I'm not sure how much the scouting department is to blame as the overall long range plan of the team. Skill position players traditionally take longer to develop. Old stereotypes were a receiver would really start to figure it out after 3 years, rookie QB's don't win, etc. With the way the Jets have been on the cusp of the playoffs the organization hasn't really committed to picking guys early and letting them develop. Except for now Hill, and everyone is killing them for his lack of success his rookie year. So now you've got the scouting department maybe highlighting guys like Russell Wilson that would be good mid-round value picks at skill positions, but they don't fit the plan of how the Jets will win.
That was kind of where I was going with that, but on the same token, it's not like we've been drafting a bunch of HOF'rs at any position. We've drafted one sure fire HOF player in the last ... how many years?

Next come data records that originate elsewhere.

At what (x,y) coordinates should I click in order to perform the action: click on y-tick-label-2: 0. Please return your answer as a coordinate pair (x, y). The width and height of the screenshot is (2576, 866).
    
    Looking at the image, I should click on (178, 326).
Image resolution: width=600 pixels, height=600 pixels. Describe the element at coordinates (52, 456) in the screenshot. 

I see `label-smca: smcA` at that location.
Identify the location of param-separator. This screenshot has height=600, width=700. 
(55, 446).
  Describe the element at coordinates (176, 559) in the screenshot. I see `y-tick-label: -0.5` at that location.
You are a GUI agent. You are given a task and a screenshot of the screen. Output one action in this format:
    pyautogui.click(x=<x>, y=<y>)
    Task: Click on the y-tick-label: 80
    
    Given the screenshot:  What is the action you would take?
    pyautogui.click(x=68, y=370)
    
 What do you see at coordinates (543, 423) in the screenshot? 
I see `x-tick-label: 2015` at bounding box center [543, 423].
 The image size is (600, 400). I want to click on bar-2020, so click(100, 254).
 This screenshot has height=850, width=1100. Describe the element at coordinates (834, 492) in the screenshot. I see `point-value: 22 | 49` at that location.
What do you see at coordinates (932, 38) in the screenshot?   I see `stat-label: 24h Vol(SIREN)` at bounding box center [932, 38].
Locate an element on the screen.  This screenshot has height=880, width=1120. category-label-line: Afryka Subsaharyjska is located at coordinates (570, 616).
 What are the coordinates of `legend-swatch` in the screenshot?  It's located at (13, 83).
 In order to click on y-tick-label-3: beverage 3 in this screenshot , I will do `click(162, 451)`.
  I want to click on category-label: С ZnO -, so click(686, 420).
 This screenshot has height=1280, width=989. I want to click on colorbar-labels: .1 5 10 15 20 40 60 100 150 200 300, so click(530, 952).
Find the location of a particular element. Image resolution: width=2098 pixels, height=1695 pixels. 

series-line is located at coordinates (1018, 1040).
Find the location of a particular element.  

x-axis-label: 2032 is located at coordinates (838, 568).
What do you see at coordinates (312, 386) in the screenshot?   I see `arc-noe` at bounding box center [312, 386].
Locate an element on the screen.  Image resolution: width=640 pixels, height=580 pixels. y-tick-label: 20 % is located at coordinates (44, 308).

In other words we need a GM with a plan and a vision for how to build the team? Lets be realists here the NFL is about talent and mostly offensive talent. Why because the rules have changed so much that you can now run a Pistol offense in the NFL. Defensive will adjust but this is an offensive of league and you need to score 30 points to win games. The rules are just not set-up for the defense to consistently stop an offense. BB knows this he did not just become a bad defense of coach he knows that you win by scoring points and has surrounded Brady with best dink and dunk offense in the league. The pistol will work until defenses adjust until then ride it to the Superbowl. The life span of a good QB though will go down dramatically
The offense is definitely not going to be anything special when you spend so few high picks there. 2002 - DE with Abraham and Ellis already in house because they moved to a 4-3. 2003 - DT with Jason Ferguson already in house because they moved to a 4-3. 2004 - MLB 2007 - CB because they thought they had a great CB. 2008 - DE/OLB because they moved to a 3-4. 2010 - CB because Rex has a CB fetish. 2011 - DE/DT because the linemen were getting old. 2012 - DE/DT for Rex's 46. That's why the offense looks so bad. They've spent 8 of the last 12 1st round picks on the other side of the ball.
The sunshiny side is that we've seen multiple teams quickly improve on offense with the addition of a QB. Who that QB for the Jets would be is still up in the air, but look at Seattle & San Fran as teams that spend a majority of their picks on defensive players and lineman and then found the right guy to lead the team and had success.
Every head coach in the Woody Johnson era has been on the defensive side of the ball. That tells us something about Parcells, who basically bequeathed us Tannenbaum as well as recommending Bradway on his way out the door. It tells us something about Woody also. His HC hires have not been all over the map. He has wanted to make the Jets a defensively oriented team. That's not a bad thing, looking at the Steelers, Ravens and Bears as examples of successful teams. It's probably time though to concede that defense is unlikely to be the thing that distinguishes the Jets and vaults them above the pack. They're going to need to build a really good offense to win that Super Bowl. The defense will have to hold up it's end without getting the lion's share of the picks.